Start of SOURCE DATA

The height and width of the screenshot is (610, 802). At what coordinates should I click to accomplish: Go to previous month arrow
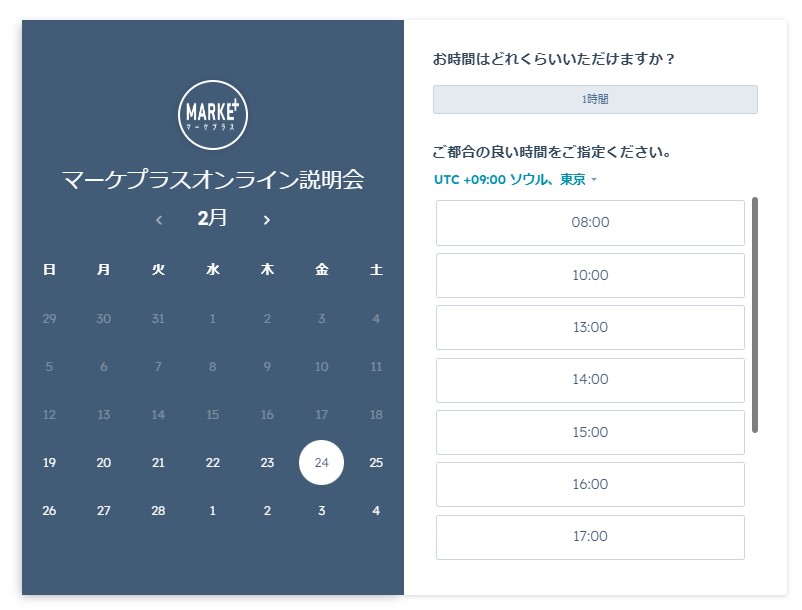click(159, 220)
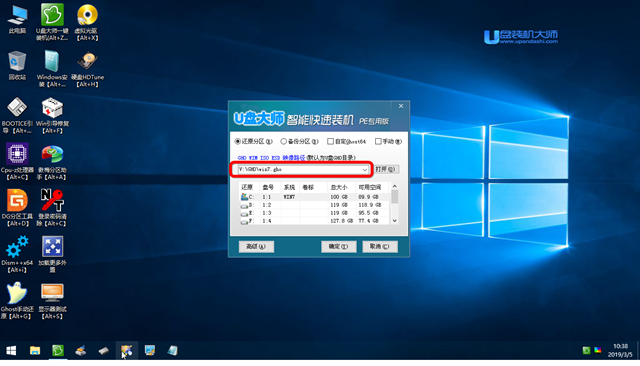The height and width of the screenshot is (366, 640).
Task: Click the 确定 confirm button
Action: [x=338, y=246]
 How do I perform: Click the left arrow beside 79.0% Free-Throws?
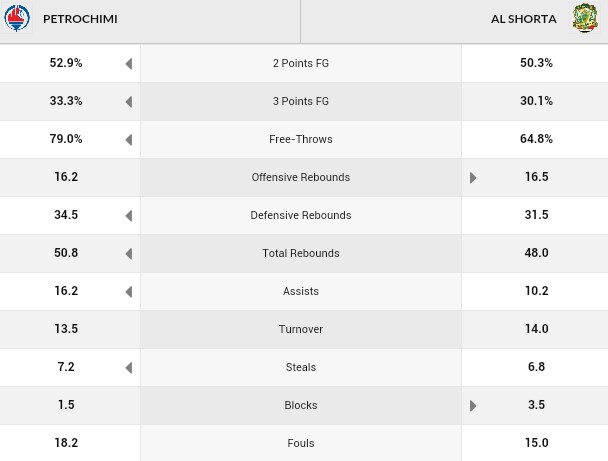[x=129, y=140]
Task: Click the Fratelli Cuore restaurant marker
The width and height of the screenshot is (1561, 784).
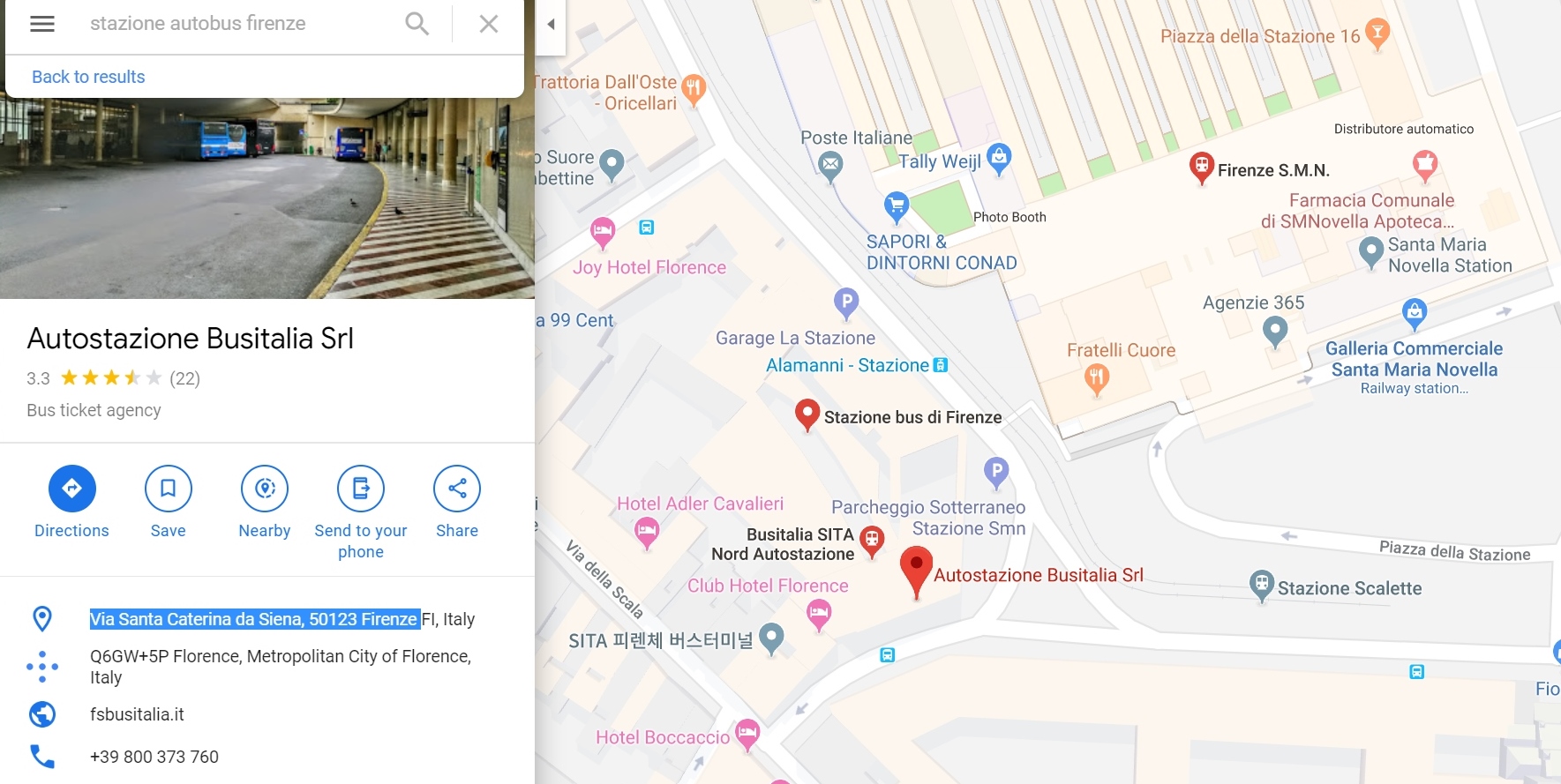Action: coord(1096,379)
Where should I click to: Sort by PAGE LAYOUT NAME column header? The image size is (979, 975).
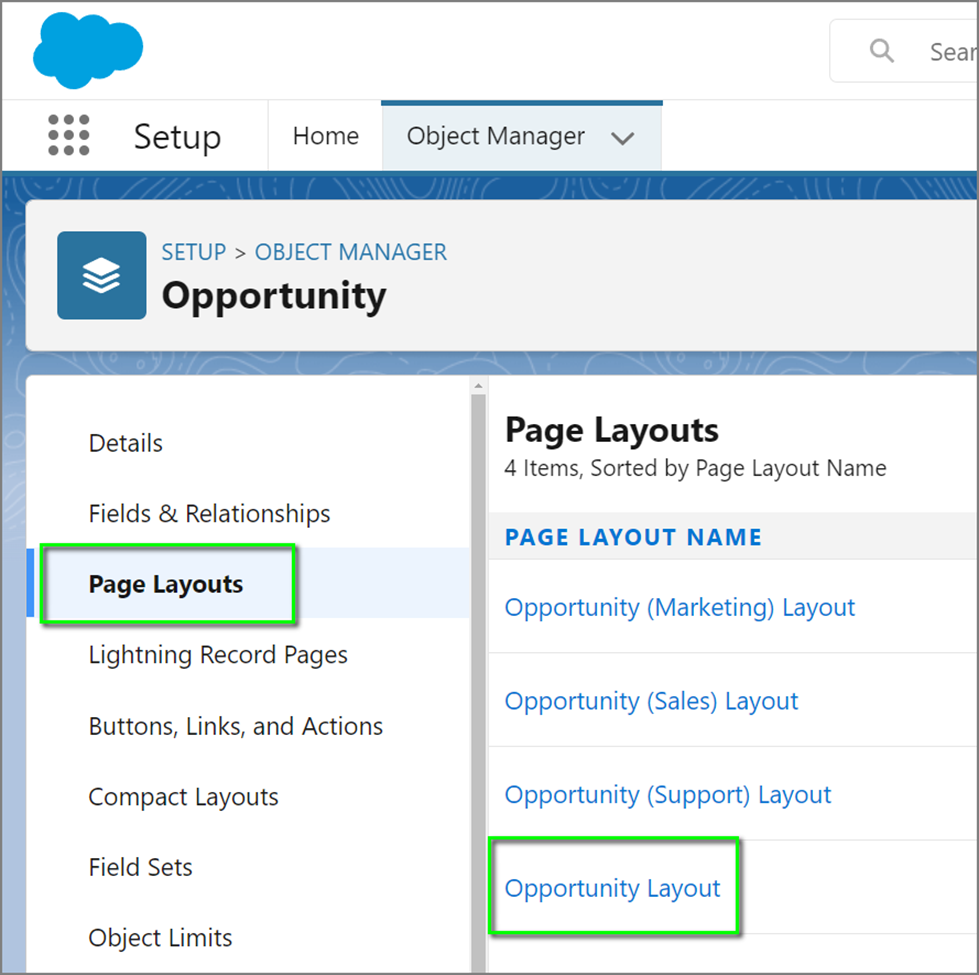(633, 537)
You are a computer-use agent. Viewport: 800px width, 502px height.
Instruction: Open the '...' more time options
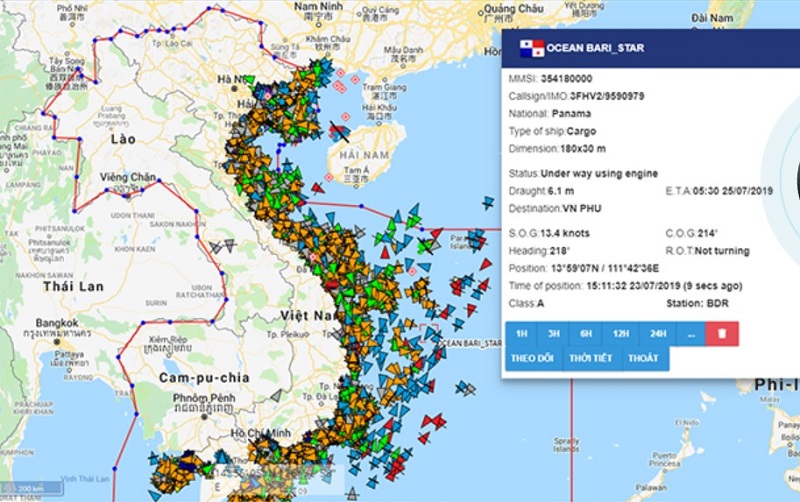691,334
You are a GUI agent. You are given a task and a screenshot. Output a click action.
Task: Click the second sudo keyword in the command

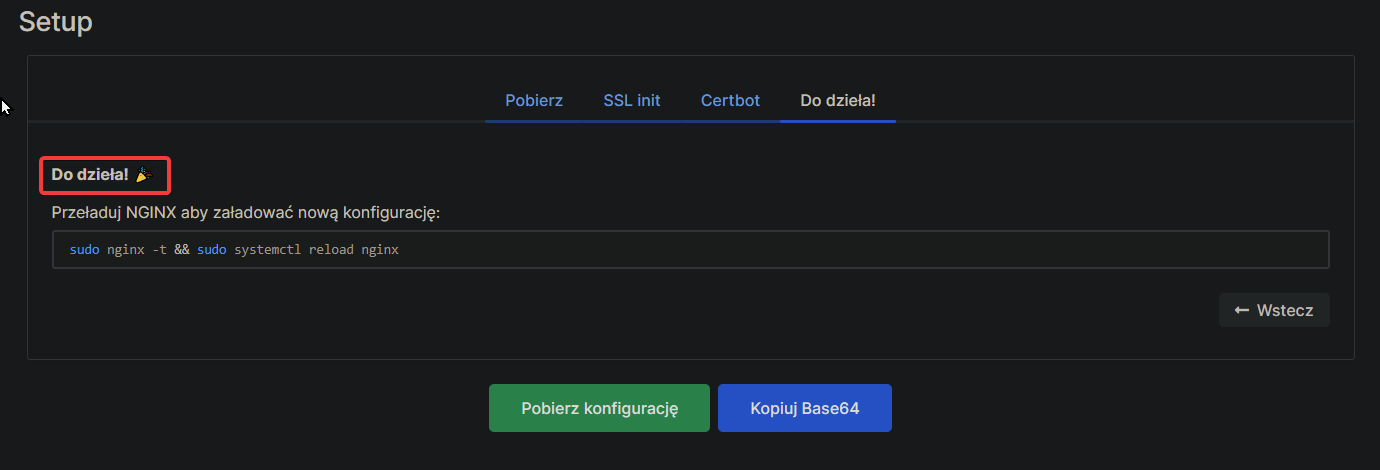point(211,250)
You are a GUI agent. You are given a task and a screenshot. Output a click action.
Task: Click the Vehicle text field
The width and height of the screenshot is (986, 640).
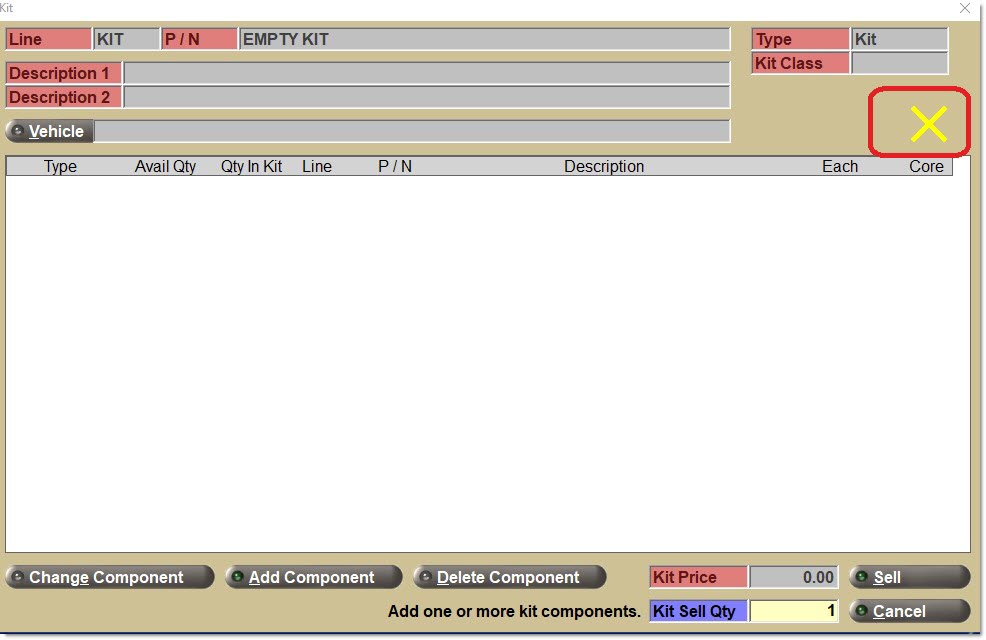point(411,131)
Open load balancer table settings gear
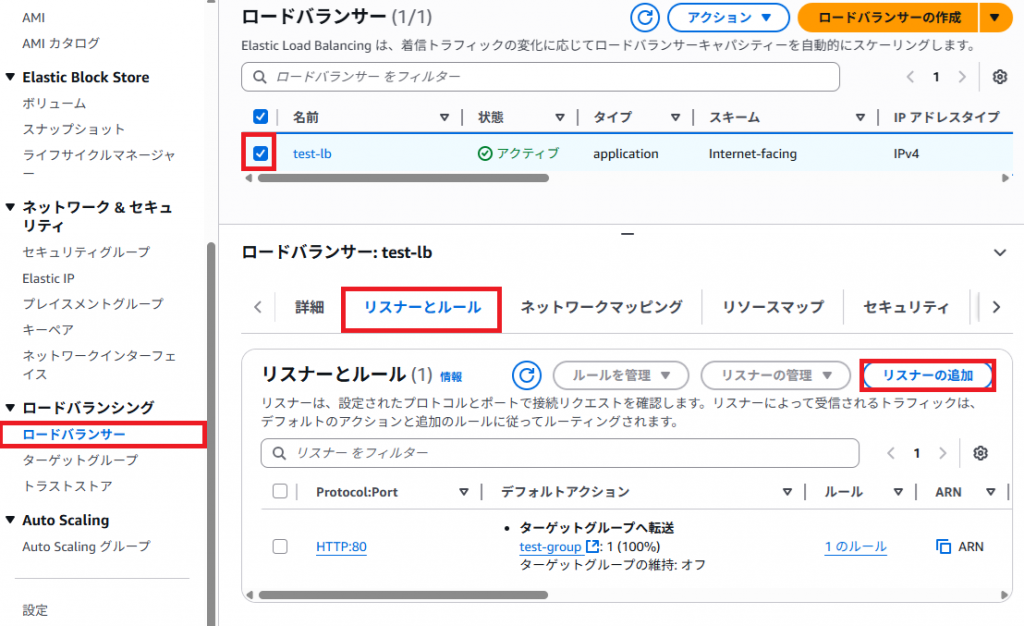Image resolution: width=1024 pixels, height=626 pixels. (999, 77)
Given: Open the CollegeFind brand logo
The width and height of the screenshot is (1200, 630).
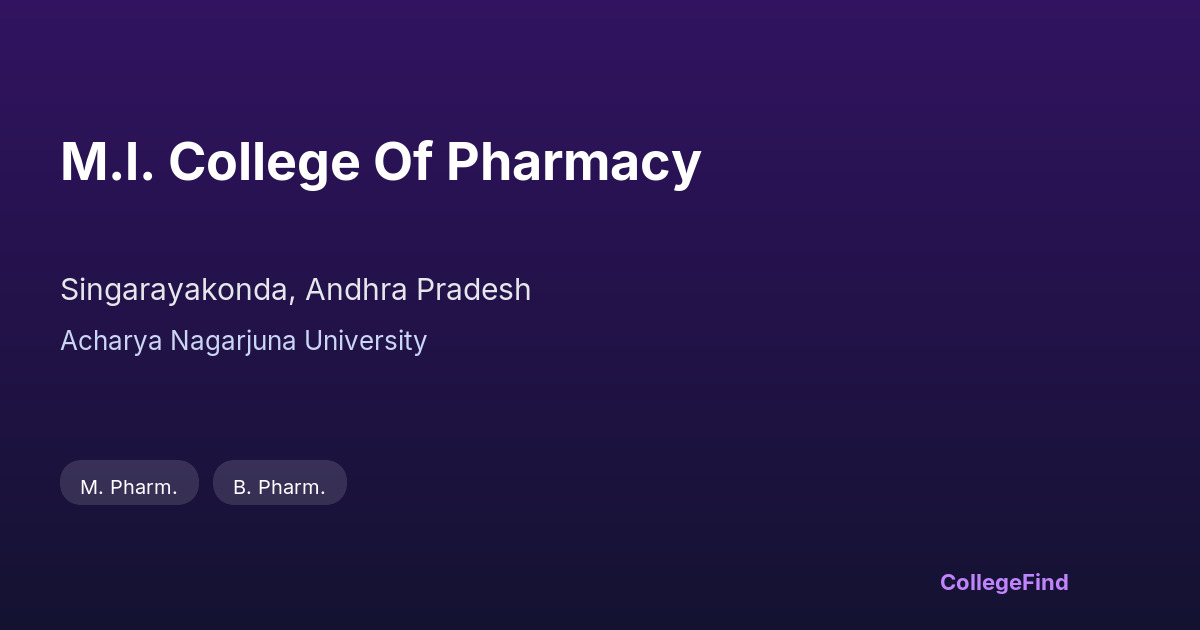Looking at the screenshot, I should (x=1004, y=582).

End of SOURCE DATA

Word for word and without any pictures, return all of the lines above.

** ANSWER **
The height and width of the screenshot is (610, 802). At what coordinates should I click to accomplish: Go to previous month arrow
click(159, 220)
The height and width of the screenshot is (366, 640).
Task: Click the 确定 confirm button
Action: [x=338, y=246]
 How do I perform: Click the left arrow beside 79.0% Free-Throws?
[x=129, y=140]
Task: Click the Fratelli Cuore restaurant marker
The width and height of the screenshot is (1561, 784).
Action: coord(1096,379)
Where should I click to: Sort by PAGE LAYOUT NAME column header? The image size is (979, 975).
(633, 537)
You are a computer-use agent. Viewport: 800px width, 502px height.
Instruction: Open the '...' more time options
691,334
You are a GUI agent. You are given a task and a screenshot. Output a click action.
Task: Click the second sudo keyword in the command

point(211,250)
You are a GUI agent. You are given a task and a screenshot. Output a click action.
Task: Click the Vehicle text field
The width and height of the screenshot is (986, 640).
point(411,131)
Open load balancer table settings gear
Image resolution: width=1024 pixels, height=626 pixels. (999, 77)
Given: Open the CollegeFind brand logo
The width and height of the screenshot is (1200, 630).
Looking at the screenshot, I should (x=1004, y=582).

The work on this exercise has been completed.